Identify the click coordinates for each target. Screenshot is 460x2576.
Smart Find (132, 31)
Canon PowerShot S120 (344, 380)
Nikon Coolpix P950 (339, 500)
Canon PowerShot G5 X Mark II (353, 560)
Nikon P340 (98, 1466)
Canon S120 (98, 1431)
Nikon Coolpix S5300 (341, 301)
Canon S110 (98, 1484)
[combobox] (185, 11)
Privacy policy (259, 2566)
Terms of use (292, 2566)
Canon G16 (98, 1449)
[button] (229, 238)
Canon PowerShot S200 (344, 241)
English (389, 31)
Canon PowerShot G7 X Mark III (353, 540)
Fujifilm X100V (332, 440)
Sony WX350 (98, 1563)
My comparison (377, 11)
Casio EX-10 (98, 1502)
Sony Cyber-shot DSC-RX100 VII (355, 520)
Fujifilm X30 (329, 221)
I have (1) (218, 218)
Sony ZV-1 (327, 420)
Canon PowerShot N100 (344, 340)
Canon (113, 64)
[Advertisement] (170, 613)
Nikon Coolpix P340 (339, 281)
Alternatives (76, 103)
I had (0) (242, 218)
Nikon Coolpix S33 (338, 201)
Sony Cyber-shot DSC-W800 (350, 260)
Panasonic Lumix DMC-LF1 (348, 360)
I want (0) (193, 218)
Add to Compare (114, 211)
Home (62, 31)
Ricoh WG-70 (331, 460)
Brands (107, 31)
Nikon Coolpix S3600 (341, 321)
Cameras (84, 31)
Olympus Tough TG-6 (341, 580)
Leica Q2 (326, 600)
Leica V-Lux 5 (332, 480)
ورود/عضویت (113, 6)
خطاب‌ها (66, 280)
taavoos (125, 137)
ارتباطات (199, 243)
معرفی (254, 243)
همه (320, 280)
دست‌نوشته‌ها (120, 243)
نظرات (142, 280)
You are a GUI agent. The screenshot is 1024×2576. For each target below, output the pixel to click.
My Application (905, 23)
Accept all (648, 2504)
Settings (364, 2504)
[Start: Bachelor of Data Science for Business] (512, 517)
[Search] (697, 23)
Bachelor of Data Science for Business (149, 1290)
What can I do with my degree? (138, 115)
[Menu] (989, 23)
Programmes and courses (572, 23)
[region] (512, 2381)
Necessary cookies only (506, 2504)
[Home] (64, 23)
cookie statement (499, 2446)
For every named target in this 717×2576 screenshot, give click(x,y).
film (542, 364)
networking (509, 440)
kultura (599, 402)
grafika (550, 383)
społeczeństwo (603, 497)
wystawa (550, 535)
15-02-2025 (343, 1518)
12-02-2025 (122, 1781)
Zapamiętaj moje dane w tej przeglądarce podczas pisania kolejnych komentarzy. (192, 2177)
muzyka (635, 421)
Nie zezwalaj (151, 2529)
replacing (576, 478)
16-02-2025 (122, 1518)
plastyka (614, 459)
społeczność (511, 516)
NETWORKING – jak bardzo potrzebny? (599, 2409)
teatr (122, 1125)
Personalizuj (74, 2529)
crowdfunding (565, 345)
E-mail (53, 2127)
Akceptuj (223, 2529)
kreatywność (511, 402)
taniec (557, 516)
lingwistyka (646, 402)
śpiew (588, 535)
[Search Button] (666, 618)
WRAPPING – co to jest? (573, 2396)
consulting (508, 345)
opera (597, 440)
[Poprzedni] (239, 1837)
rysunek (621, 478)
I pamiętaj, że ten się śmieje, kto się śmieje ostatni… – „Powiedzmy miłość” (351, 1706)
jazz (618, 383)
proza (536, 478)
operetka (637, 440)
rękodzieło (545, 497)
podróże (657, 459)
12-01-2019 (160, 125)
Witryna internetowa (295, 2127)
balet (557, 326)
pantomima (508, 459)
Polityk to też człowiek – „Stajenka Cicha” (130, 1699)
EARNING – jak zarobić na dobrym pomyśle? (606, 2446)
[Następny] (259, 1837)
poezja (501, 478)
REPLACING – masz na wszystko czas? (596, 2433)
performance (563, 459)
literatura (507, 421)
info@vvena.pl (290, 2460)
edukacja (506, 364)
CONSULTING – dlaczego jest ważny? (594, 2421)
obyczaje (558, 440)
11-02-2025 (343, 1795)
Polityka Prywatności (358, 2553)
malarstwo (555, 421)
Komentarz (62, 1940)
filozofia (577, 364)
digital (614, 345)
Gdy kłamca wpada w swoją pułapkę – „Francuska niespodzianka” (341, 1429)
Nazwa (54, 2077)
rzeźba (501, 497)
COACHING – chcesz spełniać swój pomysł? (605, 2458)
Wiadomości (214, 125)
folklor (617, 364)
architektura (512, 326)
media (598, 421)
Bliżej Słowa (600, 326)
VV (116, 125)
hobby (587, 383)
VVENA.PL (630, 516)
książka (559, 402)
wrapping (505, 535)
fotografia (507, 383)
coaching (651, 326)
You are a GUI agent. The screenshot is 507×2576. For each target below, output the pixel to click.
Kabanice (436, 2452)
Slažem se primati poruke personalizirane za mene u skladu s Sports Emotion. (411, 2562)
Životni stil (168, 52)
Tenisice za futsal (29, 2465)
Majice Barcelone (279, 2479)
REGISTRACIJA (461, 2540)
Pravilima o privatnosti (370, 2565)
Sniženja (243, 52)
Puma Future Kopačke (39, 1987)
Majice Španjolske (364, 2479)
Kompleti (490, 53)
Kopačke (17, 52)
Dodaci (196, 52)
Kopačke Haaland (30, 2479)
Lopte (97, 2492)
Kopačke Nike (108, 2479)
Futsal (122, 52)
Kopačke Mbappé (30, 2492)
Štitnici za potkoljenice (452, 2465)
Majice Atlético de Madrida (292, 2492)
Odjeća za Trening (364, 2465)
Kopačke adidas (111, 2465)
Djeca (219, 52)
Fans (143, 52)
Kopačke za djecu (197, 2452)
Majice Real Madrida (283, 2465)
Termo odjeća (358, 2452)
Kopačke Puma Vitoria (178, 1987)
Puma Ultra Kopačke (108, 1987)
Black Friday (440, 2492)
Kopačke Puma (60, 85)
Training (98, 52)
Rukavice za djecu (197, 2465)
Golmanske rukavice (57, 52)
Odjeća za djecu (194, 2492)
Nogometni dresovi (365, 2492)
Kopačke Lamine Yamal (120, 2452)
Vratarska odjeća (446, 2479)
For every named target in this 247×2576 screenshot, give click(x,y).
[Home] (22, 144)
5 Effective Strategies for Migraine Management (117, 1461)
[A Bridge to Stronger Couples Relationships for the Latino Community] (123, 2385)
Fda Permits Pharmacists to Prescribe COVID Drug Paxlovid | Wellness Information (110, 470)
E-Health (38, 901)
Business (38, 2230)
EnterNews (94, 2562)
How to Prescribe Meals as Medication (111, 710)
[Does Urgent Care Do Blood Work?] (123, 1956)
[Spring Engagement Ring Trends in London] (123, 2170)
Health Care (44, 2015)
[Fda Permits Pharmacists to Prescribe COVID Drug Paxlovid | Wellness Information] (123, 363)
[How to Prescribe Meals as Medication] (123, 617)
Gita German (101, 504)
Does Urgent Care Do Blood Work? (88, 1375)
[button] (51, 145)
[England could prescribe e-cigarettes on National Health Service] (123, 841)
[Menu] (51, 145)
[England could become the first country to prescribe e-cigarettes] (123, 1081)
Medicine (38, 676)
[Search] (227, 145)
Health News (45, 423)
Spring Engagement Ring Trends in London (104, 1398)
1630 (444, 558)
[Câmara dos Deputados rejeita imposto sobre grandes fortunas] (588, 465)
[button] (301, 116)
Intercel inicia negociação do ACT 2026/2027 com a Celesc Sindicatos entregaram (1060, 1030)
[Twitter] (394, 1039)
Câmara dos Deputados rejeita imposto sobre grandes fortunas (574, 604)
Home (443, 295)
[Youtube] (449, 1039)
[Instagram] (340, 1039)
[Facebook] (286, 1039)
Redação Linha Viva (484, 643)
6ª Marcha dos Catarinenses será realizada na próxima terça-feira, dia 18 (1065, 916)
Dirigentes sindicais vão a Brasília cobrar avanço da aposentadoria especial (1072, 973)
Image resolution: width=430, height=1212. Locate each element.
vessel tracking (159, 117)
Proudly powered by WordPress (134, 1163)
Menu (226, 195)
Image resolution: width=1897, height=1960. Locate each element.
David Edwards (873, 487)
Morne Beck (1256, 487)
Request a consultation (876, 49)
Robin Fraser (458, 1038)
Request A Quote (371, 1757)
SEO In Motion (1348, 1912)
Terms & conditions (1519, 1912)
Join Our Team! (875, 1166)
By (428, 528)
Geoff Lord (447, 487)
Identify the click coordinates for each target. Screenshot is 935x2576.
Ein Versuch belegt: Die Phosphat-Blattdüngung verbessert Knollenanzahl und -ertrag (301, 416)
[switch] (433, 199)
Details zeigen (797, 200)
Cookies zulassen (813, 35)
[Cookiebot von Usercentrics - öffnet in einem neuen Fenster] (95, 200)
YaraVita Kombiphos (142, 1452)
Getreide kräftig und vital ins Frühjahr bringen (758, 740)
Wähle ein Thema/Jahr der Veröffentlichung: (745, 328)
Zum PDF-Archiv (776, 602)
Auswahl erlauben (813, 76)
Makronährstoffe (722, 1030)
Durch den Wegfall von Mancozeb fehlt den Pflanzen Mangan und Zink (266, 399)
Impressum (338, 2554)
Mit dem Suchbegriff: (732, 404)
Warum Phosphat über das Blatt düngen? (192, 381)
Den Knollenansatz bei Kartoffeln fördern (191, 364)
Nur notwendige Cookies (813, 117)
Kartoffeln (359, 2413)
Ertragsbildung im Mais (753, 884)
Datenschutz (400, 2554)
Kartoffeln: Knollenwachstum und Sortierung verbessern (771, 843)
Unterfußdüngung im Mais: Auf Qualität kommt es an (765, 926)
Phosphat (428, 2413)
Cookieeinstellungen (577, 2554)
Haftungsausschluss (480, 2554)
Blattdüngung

Instructions to follow
Copy out the entries exactly. Begin at the first line and end with the line that has "cookie statement (499, 2446)".

Result for this task
Identify the click coordinates for each target. Screenshot is 460x2576.
Smart Find (132, 31)
Canon PowerShot S120 (344, 380)
Nikon Coolpix P950 (339, 500)
Canon PowerShot G5 X Mark II (353, 560)
Nikon P340 (98, 1466)
Canon S120 (98, 1431)
Nikon Coolpix S5300 (341, 301)
Canon S110 (98, 1484)
[combobox] (185, 11)
Privacy policy (259, 2566)
Terms of use (292, 2566)
Canon G16 (98, 1449)
[button] (229, 238)
Canon PowerShot S200 (344, 241)
English (389, 31)
Canon PowerShot G7 X Mark III (353, 540)
Fujifilm X100V (332, 440)
Sony WX350 (98, 1563)
My comparison (377, 11)
Casio EX-10 (98, 1502)
Sony Cyber-shot DSC-RX100 VII (355, 520)
Fujifilm X30 (329, 221)
I have (1) (218, 218)
Sony ZV-1 (327, 420)
Canon PowerShot N100 (344, 340)
Canon (113, 64)
[Advertisement] (170, 613)
Nikon Coolpix P340 (339, 281)
Alternatives (76, 103)
I had (0) (242, 218)
Nikon Coolpix S33 (338, 201)
Sony Cyber-shot DSC-W800 (350, 260)
Panasonic Lumix DMC-LF1 (348, 360)
I want (0) (193, 218)
Add to Compare (114, 211)
Home (62, 31)
Ricoh WG-70 (331, 460)
Brands (107, 31)
Nikon Coolpix S3600 (341, 321)
Cameras (84, 31)
Olympus Tough TG-6 (341, 580)
Leica Q2 (326, 600)
Leica V-Lux 5 (332, 480)
ورود/عضویت (113, 6)
خطاب‌ها (66, 280)
taavoos (125, 137)
ارتباطات (199, 243)
معرفی (254, 243)
همه (320, 280)
دست‌نوشته‌ها (120, 243)
نظرات (142, 280)
You are a GUI agent. The screenshot is 1024×2576. For each target below, output the pixel to click.
My Application (905, 23)
Accept all (648, 2504)
Settings (364, 2504)
[Start: Bachelor of Data Science for Business] (512, 517)
[Search] (697, 23)
Bachelor of Data Science for Business (149, 1290)
What can I do with my degree? (138, 115)
[Menu] (989, 23)
Programmes and courses (572, 23)
[region] (512, 2381)
Necessary cookies only (506, 2504)
[Home] (64, 23)
cookie statement (499, 2446)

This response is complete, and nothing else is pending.